- Problem statement -
The answer should hold only the line with "This screenshot has height=1069, width=1110." and each line after it through the last line of the material, exactly.

- Records to process -
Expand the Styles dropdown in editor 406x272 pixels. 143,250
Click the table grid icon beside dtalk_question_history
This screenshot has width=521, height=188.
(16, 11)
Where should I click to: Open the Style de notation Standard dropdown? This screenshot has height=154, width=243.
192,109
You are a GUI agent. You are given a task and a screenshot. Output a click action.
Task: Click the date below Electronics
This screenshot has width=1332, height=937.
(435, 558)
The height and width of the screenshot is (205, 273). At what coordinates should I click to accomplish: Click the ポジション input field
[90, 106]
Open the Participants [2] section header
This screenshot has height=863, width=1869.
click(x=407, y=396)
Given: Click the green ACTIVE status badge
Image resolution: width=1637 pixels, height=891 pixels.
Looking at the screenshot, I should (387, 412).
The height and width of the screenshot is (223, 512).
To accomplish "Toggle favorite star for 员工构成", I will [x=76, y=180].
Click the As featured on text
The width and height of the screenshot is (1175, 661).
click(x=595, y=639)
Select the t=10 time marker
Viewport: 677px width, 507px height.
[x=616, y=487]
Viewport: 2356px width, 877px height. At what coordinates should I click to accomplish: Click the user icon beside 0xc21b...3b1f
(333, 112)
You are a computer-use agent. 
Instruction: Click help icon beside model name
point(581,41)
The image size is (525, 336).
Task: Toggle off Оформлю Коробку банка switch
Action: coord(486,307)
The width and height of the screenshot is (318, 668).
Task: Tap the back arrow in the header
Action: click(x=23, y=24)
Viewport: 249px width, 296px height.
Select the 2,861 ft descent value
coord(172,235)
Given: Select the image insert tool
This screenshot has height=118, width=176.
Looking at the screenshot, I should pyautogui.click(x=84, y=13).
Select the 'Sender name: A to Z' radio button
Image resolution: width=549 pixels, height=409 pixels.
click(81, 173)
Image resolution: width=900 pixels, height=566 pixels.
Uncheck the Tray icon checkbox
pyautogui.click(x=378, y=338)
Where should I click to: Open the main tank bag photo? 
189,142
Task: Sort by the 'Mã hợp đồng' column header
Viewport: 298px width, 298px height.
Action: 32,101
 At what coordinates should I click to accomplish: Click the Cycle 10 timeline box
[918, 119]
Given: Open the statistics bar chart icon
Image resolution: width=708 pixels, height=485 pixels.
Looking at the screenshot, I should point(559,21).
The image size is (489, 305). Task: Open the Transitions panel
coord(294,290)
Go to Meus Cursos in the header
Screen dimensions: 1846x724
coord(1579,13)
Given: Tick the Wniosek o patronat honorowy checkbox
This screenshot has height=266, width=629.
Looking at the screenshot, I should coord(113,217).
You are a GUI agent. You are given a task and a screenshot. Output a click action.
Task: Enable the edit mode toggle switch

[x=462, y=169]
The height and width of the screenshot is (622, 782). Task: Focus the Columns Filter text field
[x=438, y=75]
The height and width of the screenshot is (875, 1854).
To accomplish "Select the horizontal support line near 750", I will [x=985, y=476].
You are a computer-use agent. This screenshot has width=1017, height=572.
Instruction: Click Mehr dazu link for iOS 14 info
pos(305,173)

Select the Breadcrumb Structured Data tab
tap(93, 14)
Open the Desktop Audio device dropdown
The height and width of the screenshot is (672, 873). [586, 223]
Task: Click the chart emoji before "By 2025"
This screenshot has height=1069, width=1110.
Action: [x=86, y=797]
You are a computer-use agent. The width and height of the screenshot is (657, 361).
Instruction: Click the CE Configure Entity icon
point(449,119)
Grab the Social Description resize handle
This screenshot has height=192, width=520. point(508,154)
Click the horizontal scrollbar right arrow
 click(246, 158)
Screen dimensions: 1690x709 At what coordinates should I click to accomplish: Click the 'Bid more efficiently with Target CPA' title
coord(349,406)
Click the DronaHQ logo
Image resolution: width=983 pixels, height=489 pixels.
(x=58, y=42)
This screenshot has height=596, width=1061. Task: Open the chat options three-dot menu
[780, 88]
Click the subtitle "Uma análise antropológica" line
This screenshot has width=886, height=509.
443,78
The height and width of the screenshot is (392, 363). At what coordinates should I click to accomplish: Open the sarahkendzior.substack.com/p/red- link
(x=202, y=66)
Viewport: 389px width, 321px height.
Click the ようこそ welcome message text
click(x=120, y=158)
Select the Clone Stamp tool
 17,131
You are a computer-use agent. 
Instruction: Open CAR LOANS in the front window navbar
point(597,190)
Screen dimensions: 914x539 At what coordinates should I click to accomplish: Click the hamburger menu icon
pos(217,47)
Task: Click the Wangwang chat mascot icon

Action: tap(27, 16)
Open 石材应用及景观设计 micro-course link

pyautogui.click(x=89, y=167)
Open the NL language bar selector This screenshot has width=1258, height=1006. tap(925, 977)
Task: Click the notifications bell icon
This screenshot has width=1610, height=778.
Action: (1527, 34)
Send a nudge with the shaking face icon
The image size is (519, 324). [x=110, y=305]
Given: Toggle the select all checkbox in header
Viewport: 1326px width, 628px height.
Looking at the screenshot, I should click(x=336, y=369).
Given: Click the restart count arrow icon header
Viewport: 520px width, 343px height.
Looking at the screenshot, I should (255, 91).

- Task output -
This screenshot has height=1069, width=1110.
Action: [x=86, y=797]
You are a computer-use agent. The width and height of the screenshot is (657, 361).
Instruction: Click the CE Configure Entity icon
point(449,119)
Grab the Social Description resize handle
This screenshot has height=192, width=520. point(508,154)
Click the horizontal scrollbar right arrow
 click(246, 158)
Screen dimensions: 1690x709 At what coordinates should I click to accomplish: Click the 'Bid more efficiently with Target CPA' title
coord(349,406)
Click the DronaHQ logo
Image resolution: width=983 pixels, height=489 pixels.
(x=58, y=42)
This screenshot has height=596, width=1061. Task: Open the chat options three-dot menu
[780, 88]
Click the subtitle "Uma análise antropológica" line
This screenshot has width=886, height=509.
443,78
The height and width of the screenshot is (392, 363). At what coordinates should I click to accomplish: Open the sarahkendzior.substack.com/p/red- link
(x=202, y=66)
Viewport: 389px width, 321px height.
Click the ようこそ welcome message text
click(x=120, y=158)
Select the Clone Stamp tool
 17,131
You are a computer-use agent. 
Instruction: Open CAR LOANS in the front window navbar
point(597,190)
Screen dimensions: 914x539 At what coordinates should I click to accomplish: Click the hamburger menu icon
pos(217,47)
Task: Click the Wangwang chat mascot icon

Action: tap(27, 16)
Open 石材应用及景观设计 micro-course link

pyautogui.click(x=89, y=167)
Open the NL language bar selector This screenshot has width=1258, height=1006. tap(925, 977)
Task: Click the notifications bell icon
This screenshot has width=1610, height=778.
Action: (1527, 34)
Send a nudge with the shaking face icon
The image size is (519, 324). [x=110, y=305]
Given: Toggle the select all checkbox in header
Viewport: 1326px width, 628px height.
Looking at the screenshot, I should click(x=336, y=369).
Given: Click the restart count arrow icon header
Viewport: 520px width, 343px height.
Looking at the screenshot, I should (255, 91).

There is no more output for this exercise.